* **PAGE EXCERPT**:
○ ○ ○ ○ ○

A trio of Scarpetta tacos, Tony's Tacos take on the...

A trio of Scarpetta tacos, Tony's Tacos take on the birria tacos. Credit: Mike Scotto

How old were you when you tried your first taco? Mike Scotto was 29. "No exaggeration," he said. Now at 33, he owns a pair of Italian taquerias — Tony’s Tacos — in Floral Park, and as of November, on a busy corner in the heart of Huntington Village. Both are co-owned by Umberto Corteo of Umberto’s Pizzeria and Restaurant.

Scotto emigrated from Italy seven years ago and started working for Corteo at Umberto’s of New Hyde Park. Two years later, he opened the Manhasset location of Umberto's, he said, before trading pizzas for tacos.

The first time Scotto tried a taco, he didn’t necessarily care for it. "They were all basically the same," he said. "Corn tortillas are not my thing. Raw onions. Marinated steak. Not my thing."

○ ○ ○ ○ ○

* **DATASET ROWS**:
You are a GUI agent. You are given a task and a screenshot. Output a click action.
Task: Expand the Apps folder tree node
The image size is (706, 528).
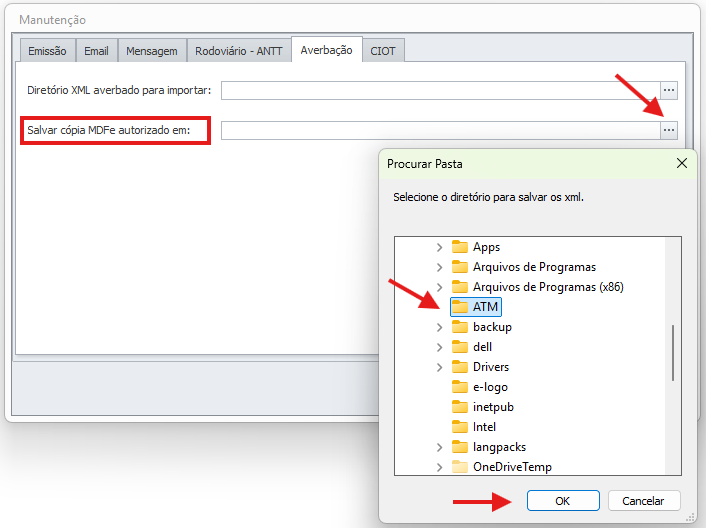tap(439, 247)
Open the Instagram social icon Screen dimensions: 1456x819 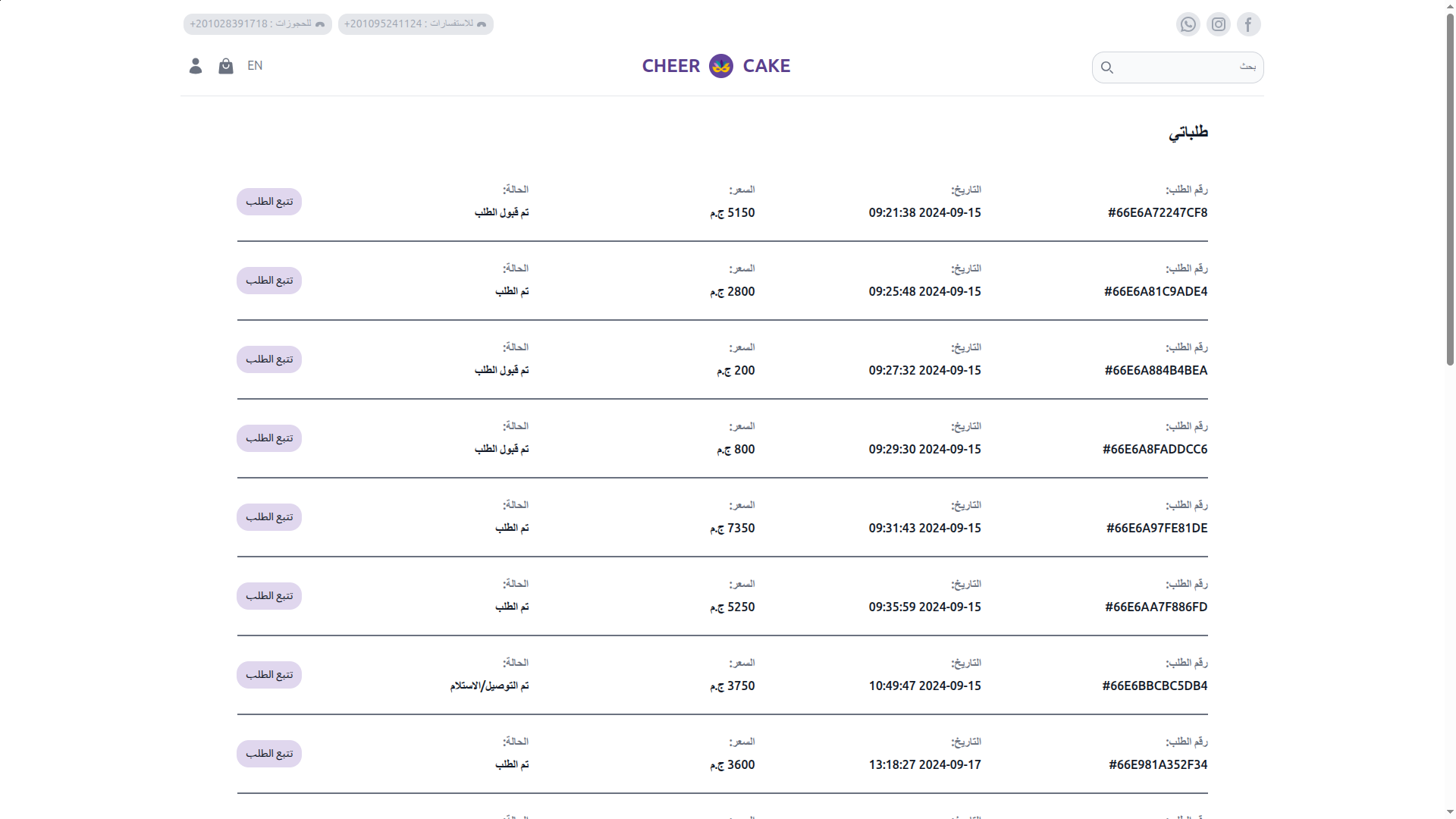(1218, 24)
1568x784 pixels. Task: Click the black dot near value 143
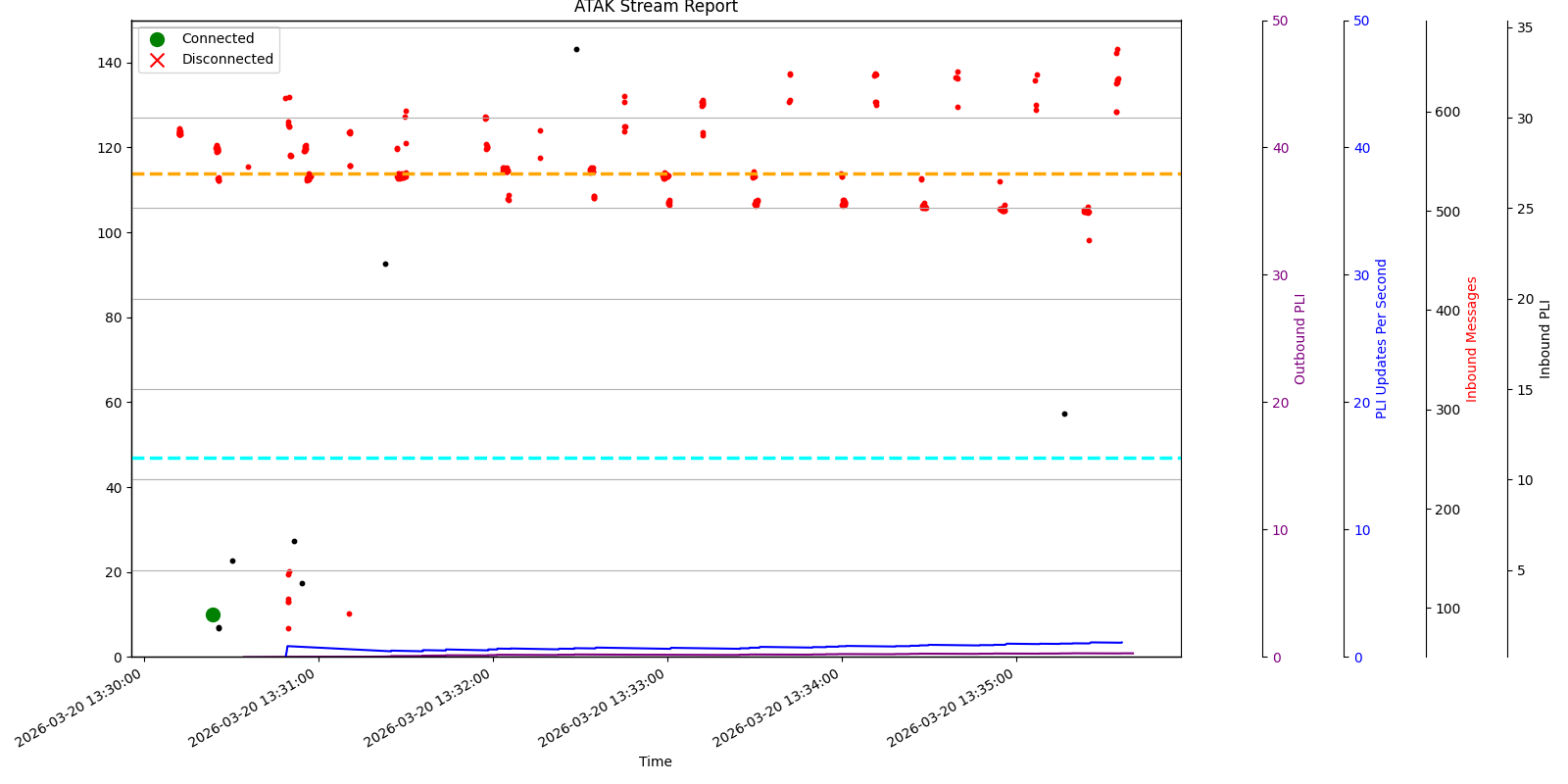[576, 49]
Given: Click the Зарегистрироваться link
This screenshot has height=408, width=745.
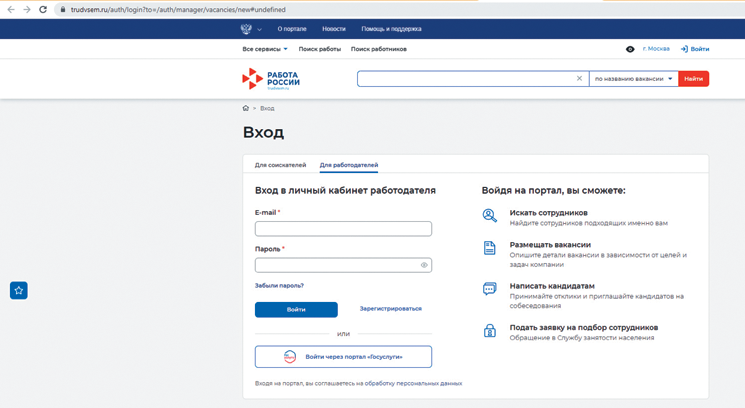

○ ○ ○ ○ ○

* **TO BE DONE**:
1. In the Tony's Tacos article, how old was Mike Scotto when he tried his first taco?
2. Summarize the Tony's Tacos article in two sentences.
3. Translate this sentence from the Tony's Tacos article into Spanish: "Scotto emigrated from Italy seven years ago and started working for Corteo at Umberto’s of New Hyde Park."

* **RESPONSES IN ORDER**:
1. 29

2. Mike Scotto tried his first taco at 29, and at 33 he owns two Italian taquerias called Tony's Tacos, in Floral Park and Huntington Village, both co-owned by Umberto Corteo of Umberto's Pizzeria and Restaurant. After emigrating from Italy seven years ago, Scotto worked for Corteo and opened the Manhasset location of Umberto's before switching from pizzas to tacos, even though he didn't initially care for tacos.

3. Scotto emigró de Italia hace siete años y empezó a trabajar para Corteo en Umberto’s de New Hyde Park.